- _Directive_
Could you rewrite the lines from the one with "Given: Go back using the arrow icon" to the one with "Looking at the", swapping "arrow icon" for "left arrow" and leaving everything else the same?

* START Records *

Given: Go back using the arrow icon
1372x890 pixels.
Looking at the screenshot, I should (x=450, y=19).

* END Records *
* START Records *

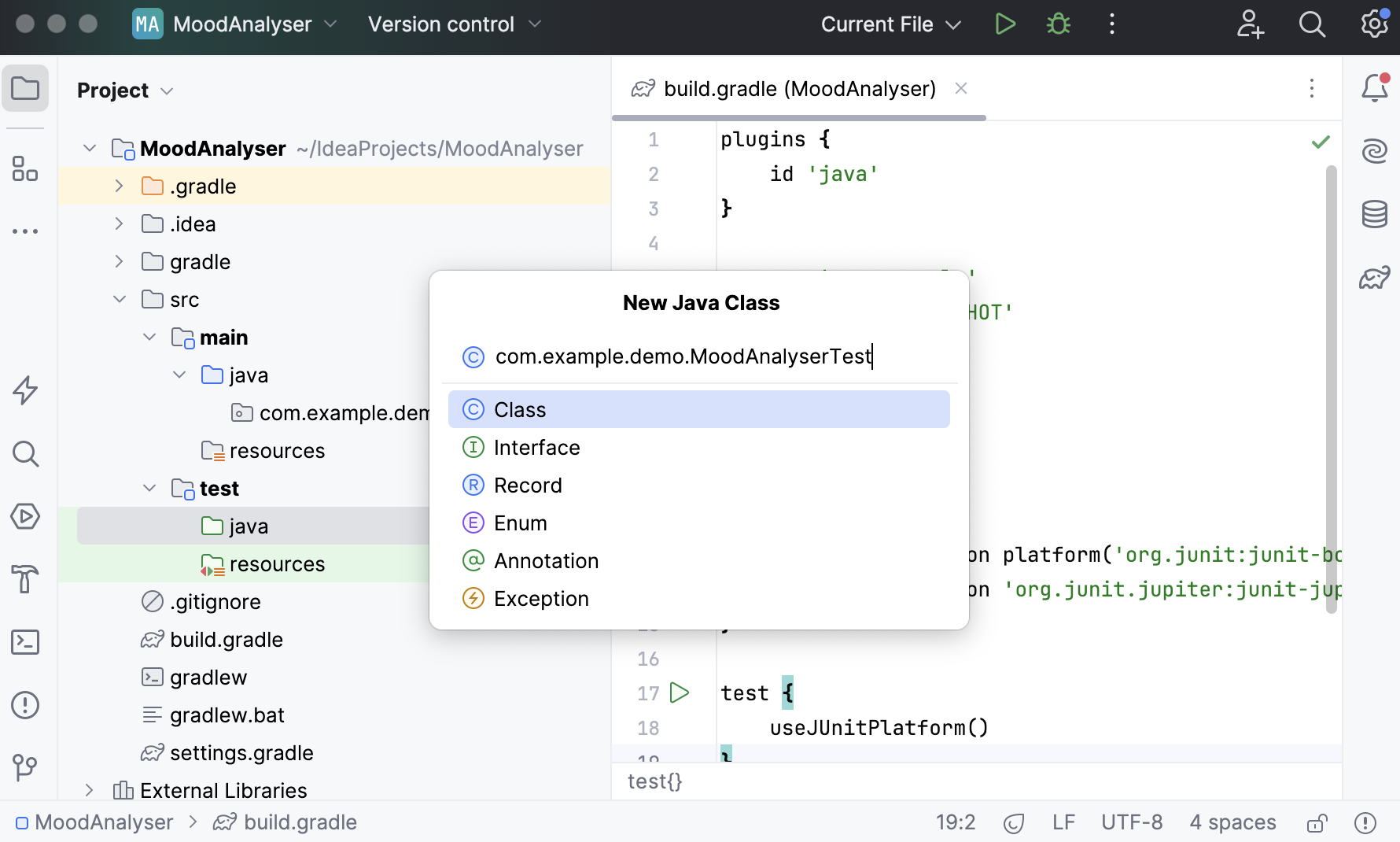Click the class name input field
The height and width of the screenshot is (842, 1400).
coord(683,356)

* END Records *

- _Output of the exercise_
Given: Go back using the left arrow
1372x890 pixels.
Looking at the screenshot, I should (x=450, y=19).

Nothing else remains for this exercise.